Selon l’écoféminisme, la mère n’est pas un autre de la femme ; elle en est une modalité contingente, que l’on peut choisir de vivre ou pas. Loin de notre philosophie l’idée qu’une femme ne se réaliserait que dans la maternité. Nous avons un profond et absolu respect pour les femmes qui choisissent de ne pas avoir d’enfant ou de ne pas allaiter. Il ne s’agit pas de poser de nouvelles normes mais de montrer à quel point le modèle de réalisation féminine hérité des féministes des années 70 est étroit et ne tient pas suffisamment compte de la dimension parentale. Nous ne confondons pas féminité et parentalité. Mais nous pointons du doigt le fait que le contexte socioéconomique et culturel de notre pays ne permet pas, à ceux qui souhaiteraient en faire le choix, de prendre en compte différemment l’élément « enfant » dans l’équation parentale. D’où nos revendications de congés parentaux plus longs, de réaménagement des modes, temps et rythmes de travail (télétravail, temps partiel), d’attribution de points de retraite pour périodes non travaillées, etc., et cela, nous le répétons, pour ceux qui feraient le choix de concilier vie familiale et professionnelle autrement.

Nous ne cherchons pas à imposer notre point de vue, à en faire une nouvelle norme pour les femmes. Nous militons précisément contre les modèles normatifs et les dogmes et nous souhaitons les conditions socio-économiques qui rendent possible la plus grande variété de styles de vie.

Or actuellement, notre vision des choses n’est guère reconnue comme légitime et c’est plutôt le modèle de la femme assujettie aux impératifs de la société de consommation qui domine.

Le combat féministe n’est pas achevé, loin de là. Il ne faudrait pas nous endormir sur nos lauriers. Le corps de la femme fait encore l’objet d’une brutalisation inacceptable dans la médecine moderne (gynécologique et obstétricale) ; le nier serait absurde et méprisant du vécu douloureux de tant d’individus qui s’expriment de plus en plus par le truchement d’associations d’usagers.
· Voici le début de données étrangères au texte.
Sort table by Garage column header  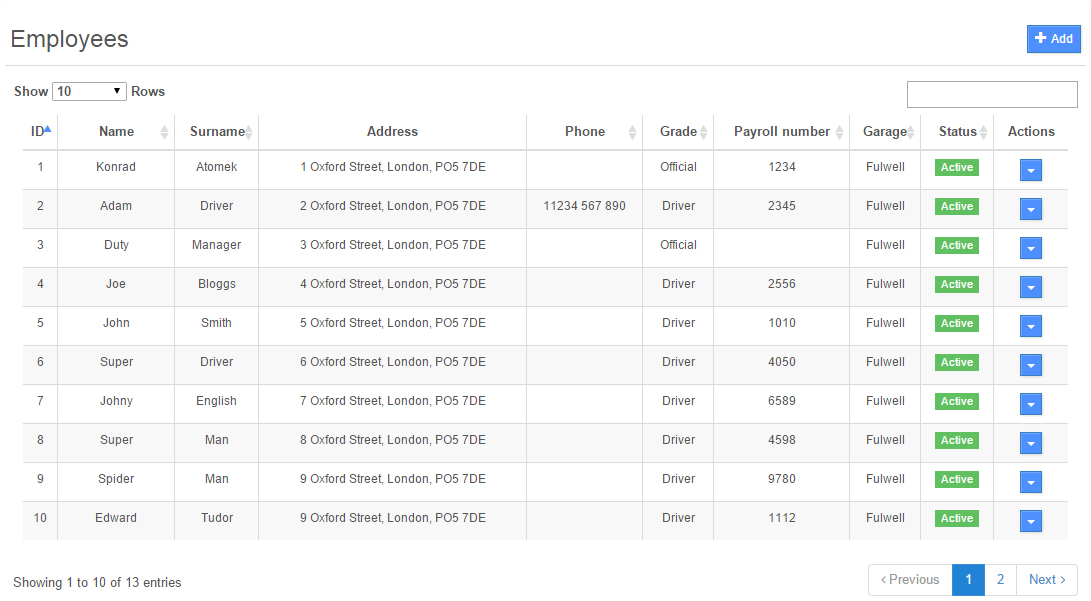(x=885, y=131)
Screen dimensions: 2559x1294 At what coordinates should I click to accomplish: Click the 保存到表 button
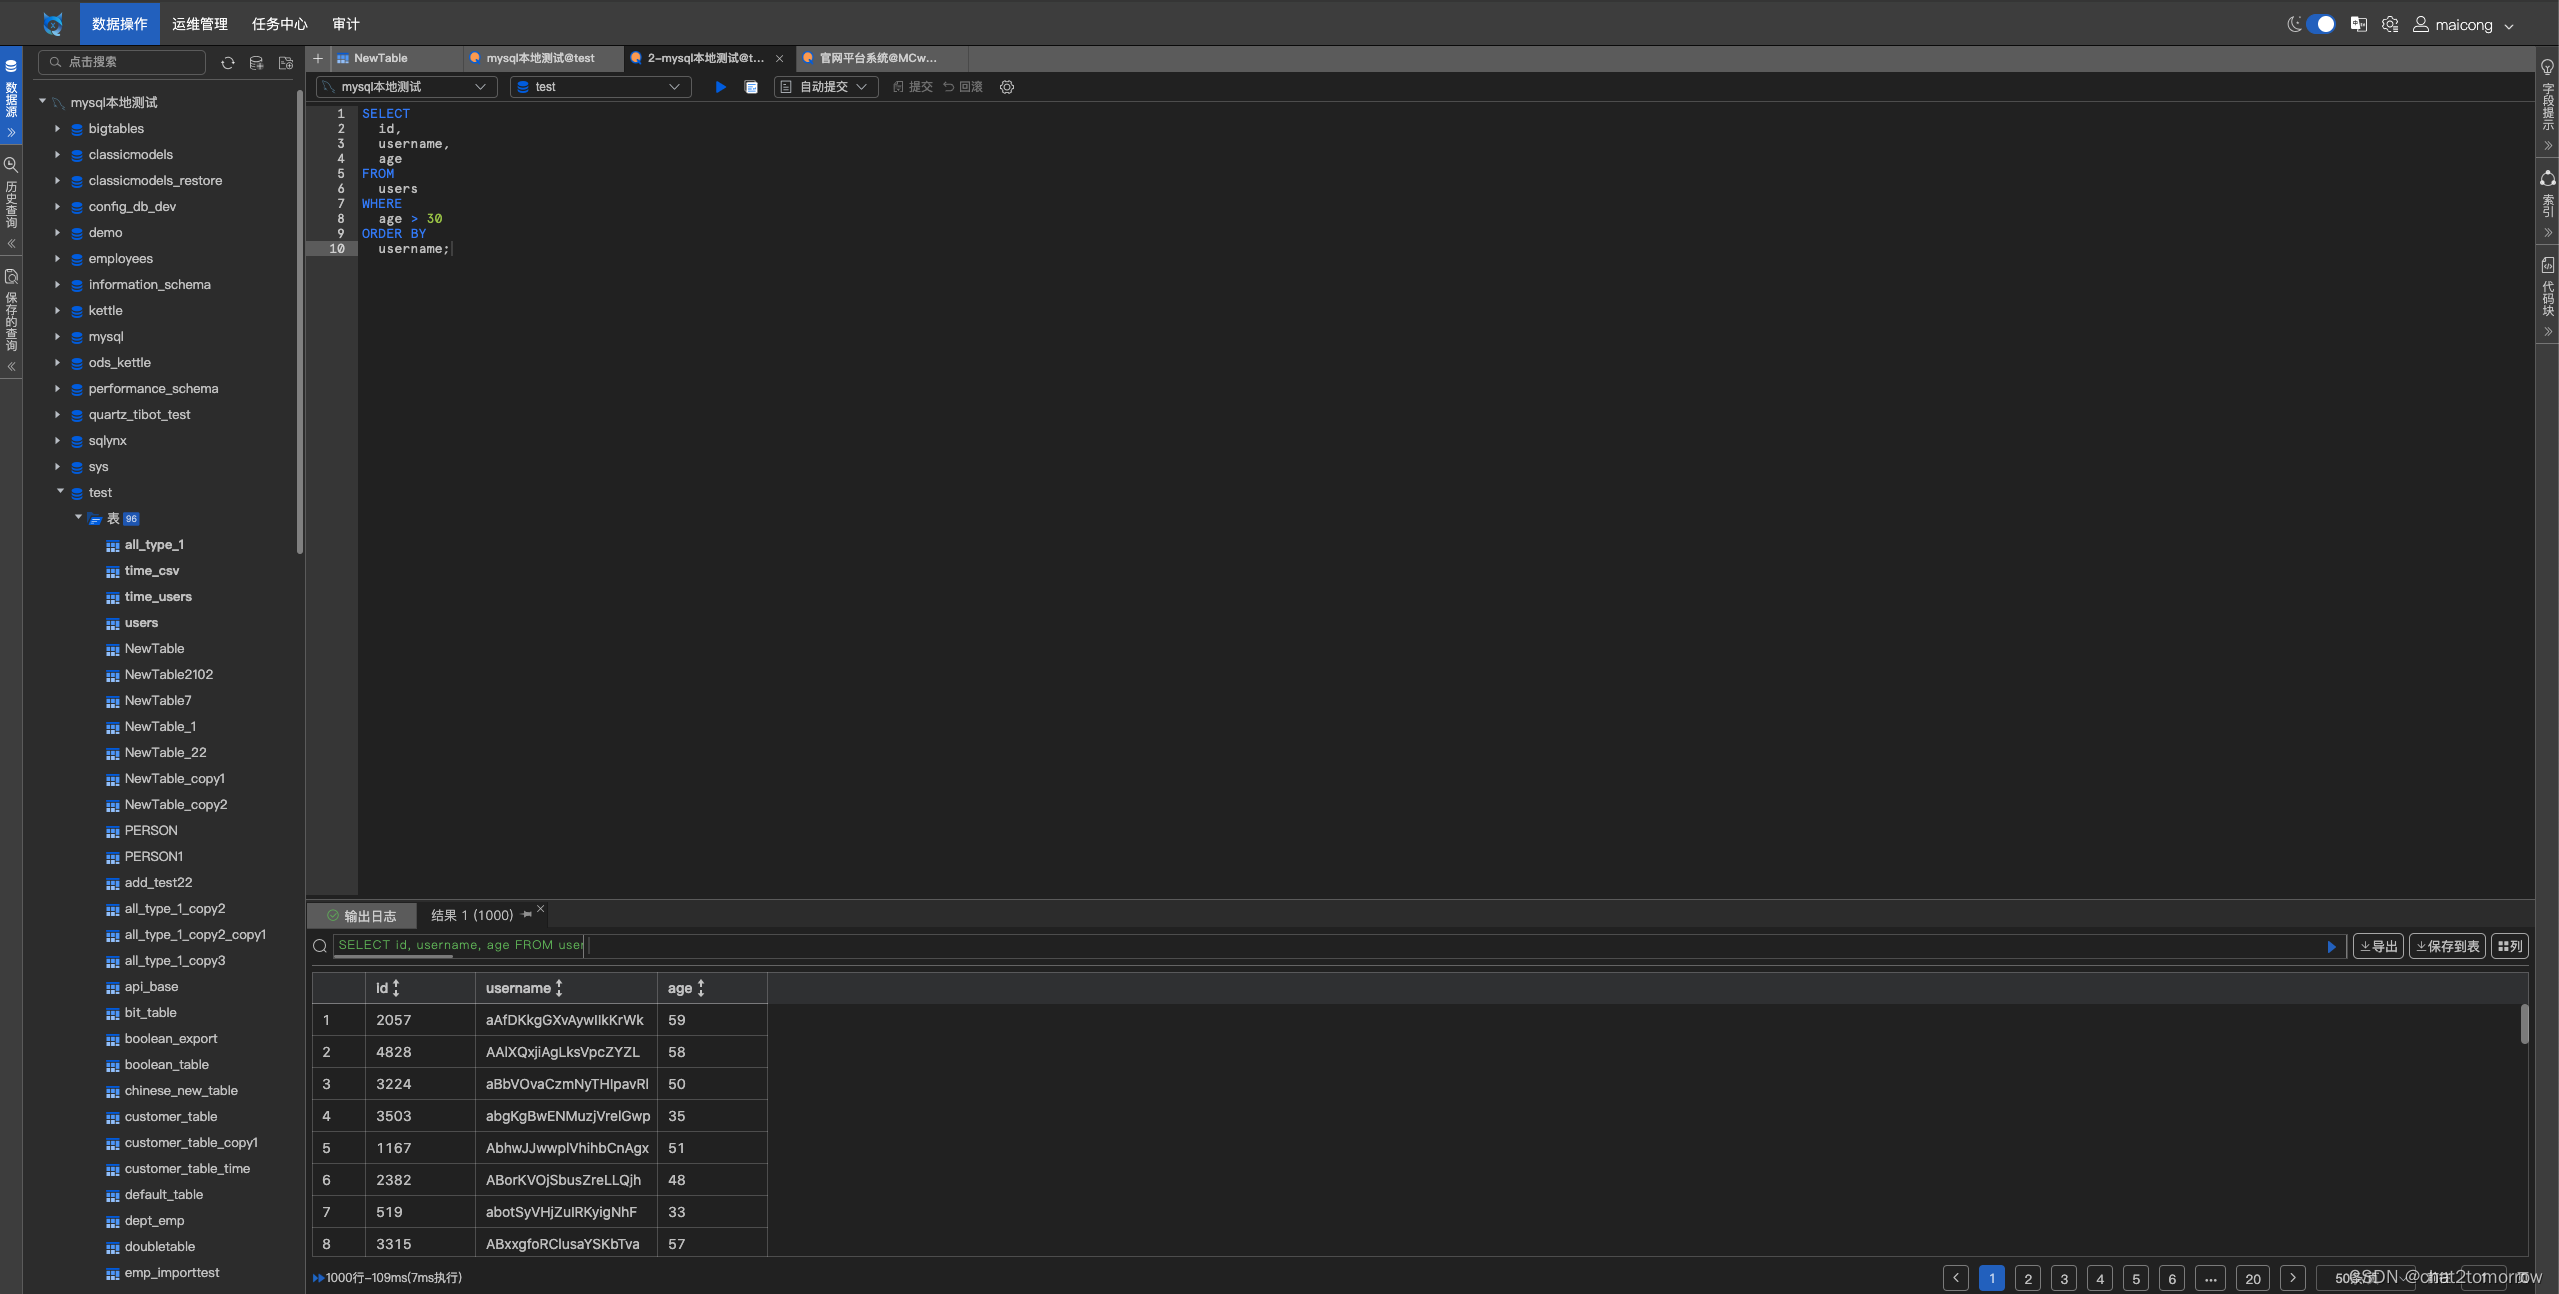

Est-il nécessaire de préciser, pour parer aux arguments malhonnêtes et fallacieux, que la mise à l’index de l’hypermédicalisation n’est en aucun cas une remise en cause des acquis de la médecine ? Le fait que l’obstétrique moderne sauve des vies de femmes et d’enfants implique-t-il l’impossibilité absolue et l’indécence du regard critique ? N’a-t-on pas le droit d’être exigeant, plutôt que de se contenter de ce qu’on a déjà et qui se révèle insuffisant ? En quoi une attitude, qui nous semble saine, d’esprit critique équivaudrait-elle à de l’ingratitude ? En quoi notre demande de prise en compte de certaines spécificités du corps féminin ruine-t-elle le combat pour l’égalité des droits ? Être juste et équitable, ce n’est pas simplement appliquer sans discernement et universellement un droit ; c’est répondre aux besoins spécifiques de chacun, qu’il soit homme ou femme.

Que certains se détrompent, notre vision des choses est tout sauf une mode. C’est le fruit d’une réflexion profonde et courageuse. Profonde car elle touche au plus fondamental de nos existences, à cette recherche que chacun mène sur le sens qu’il veut donner à sa vie. Courageuse car souvent elle a dû se faire à contre-courant, et contre les standards oppressants d’une société fondée sur le primat matérialiste, primat qui ne suffit plus à satisfaire nos aspirations. Bien sûr, grâce aux luttes de celles et ceux qui nous ont précédés, nous avons le luxe d’être plus exigeants et de rechercher de nouvelles formes d’émancipation vis-à-vis des contraintes matérielles de nos vies. Et nous sommes infiniment reconnaissantes envers les féministes des années 70. Mais reconnaissance ne signifie pas loyauté obtuse et irréfléchie. Notre vie est maintenant et ici, et notre combat féministe ne peut être complètement celui, anachronique, qu’une Élisabeth Badinter voudrait perpétuer, contre les profondes mutations socioculturelles que nous sommes en train de vivre.